Selon le communiqué, la création de cette liaison permettrait de renforcer l’attractivité touristique d’un itinéraire fréquenté par environ 200 000 cyclotouristes par an. Les retombées économiques concerneraient directement les commerces, hôtels et restaurants situés le long du parcours.

Au-delà du tourisme, le projet vise également à proposer un itinéraire sécurisé pour les déplacements quotidiens entre Irigny, Vernaison, Grigny et Givors, dans un contexte de développement des mobilités douces.

Un projet à l’arrêt depuis 2022

Le tracé en rive droite, validé en 2018, prévoyait une réutilisation majoritaire des cheminements existants, pour un coût estimé à 11 millions d’euros. À la suite d’un avis défavorable du commissaire enquêteur, la Métropole de Lyon n’a pas engagé les adaptations nécessaires.

Faute d’évolution du dossier, le projet a été interrompu en 2022, laissant en suspens la réalisation de ce tronçon stratégique.

Relancer les études et adapter les documents d’urbanisme

Une partie des aménagements urbains a depuis été réalisée au nord du bassin de joutes.
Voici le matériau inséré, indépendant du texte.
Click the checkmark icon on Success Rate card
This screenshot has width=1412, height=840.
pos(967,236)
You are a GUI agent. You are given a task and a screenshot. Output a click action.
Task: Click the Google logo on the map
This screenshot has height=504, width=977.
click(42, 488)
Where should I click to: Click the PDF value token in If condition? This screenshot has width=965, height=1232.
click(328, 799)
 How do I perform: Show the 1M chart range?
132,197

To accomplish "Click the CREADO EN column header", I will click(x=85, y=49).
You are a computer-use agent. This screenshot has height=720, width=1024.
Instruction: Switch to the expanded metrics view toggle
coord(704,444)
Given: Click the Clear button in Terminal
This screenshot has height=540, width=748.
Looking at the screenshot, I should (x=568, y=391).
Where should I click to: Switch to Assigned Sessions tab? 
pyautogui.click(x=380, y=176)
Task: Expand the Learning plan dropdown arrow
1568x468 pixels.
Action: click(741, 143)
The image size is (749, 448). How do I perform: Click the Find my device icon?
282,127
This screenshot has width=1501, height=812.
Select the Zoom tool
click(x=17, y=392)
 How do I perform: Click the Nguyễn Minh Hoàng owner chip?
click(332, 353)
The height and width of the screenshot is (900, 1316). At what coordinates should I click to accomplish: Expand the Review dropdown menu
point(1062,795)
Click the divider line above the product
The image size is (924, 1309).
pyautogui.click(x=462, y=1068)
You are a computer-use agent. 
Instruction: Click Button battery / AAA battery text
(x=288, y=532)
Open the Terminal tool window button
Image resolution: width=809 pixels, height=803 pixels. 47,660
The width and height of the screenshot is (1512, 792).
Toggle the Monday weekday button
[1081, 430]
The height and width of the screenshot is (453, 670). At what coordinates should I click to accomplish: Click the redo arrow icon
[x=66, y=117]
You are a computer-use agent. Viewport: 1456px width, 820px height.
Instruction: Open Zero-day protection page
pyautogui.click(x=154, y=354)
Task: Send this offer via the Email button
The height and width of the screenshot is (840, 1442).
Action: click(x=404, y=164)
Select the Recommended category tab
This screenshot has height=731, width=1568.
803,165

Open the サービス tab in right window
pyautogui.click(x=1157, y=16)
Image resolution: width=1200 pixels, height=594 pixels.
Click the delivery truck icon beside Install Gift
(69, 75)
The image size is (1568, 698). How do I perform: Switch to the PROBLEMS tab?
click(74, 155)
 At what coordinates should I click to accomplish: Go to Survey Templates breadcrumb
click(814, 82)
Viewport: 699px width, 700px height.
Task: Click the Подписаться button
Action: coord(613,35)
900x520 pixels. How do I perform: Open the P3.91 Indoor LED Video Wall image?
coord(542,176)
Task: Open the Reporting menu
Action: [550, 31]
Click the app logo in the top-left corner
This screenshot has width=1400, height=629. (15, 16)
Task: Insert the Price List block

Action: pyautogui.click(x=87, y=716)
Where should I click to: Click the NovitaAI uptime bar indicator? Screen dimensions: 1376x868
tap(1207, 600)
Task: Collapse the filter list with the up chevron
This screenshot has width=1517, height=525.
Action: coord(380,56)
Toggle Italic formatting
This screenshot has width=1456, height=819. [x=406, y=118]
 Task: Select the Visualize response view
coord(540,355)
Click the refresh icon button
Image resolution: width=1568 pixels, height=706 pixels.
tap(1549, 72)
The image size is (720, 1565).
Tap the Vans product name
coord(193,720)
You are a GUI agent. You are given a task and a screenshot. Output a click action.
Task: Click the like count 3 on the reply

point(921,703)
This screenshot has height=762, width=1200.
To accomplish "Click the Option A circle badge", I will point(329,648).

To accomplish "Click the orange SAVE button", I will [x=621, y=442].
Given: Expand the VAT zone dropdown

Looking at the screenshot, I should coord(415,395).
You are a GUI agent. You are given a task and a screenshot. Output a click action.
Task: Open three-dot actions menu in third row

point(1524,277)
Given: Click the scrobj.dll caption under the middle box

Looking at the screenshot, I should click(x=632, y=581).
Il reste principalement un segment en zone naturelle, entre Irigny, Vernaison et l’entrée de Grigny, représentant environ 1,5 kilomètre à aménager.

La relance du projet repose sur l’adaptation des voies existantes afin d’assurer la continuité de l’itinéraire, tout en préservant la biodiversité et en mettant à jour les documents d’urbanisme.

Véronique Sarselli appelle à réunir l’ensemble des partenaires pour relancer rapidement les études et aboutir à une solution équilibrée. Julien Vuillemard souligne de son côté l’importance d’adapter les infrastructures existantes sans opposer mobilités douces et protection de l’environnement.

Pour Xavier Odo, ce projet dépasse la seule dimension touristique et doit permettre de rendre crédible l’usage du vélo pour les habitants, en connectant durablement les territoires concernés.

À travers cette initiative, les élus entendent remettre en mouvement un dossier en suspens, présenté comme indispensable à la continuité d’un axe cyclable européen majeur et à la sécurisation des déplacements locaux.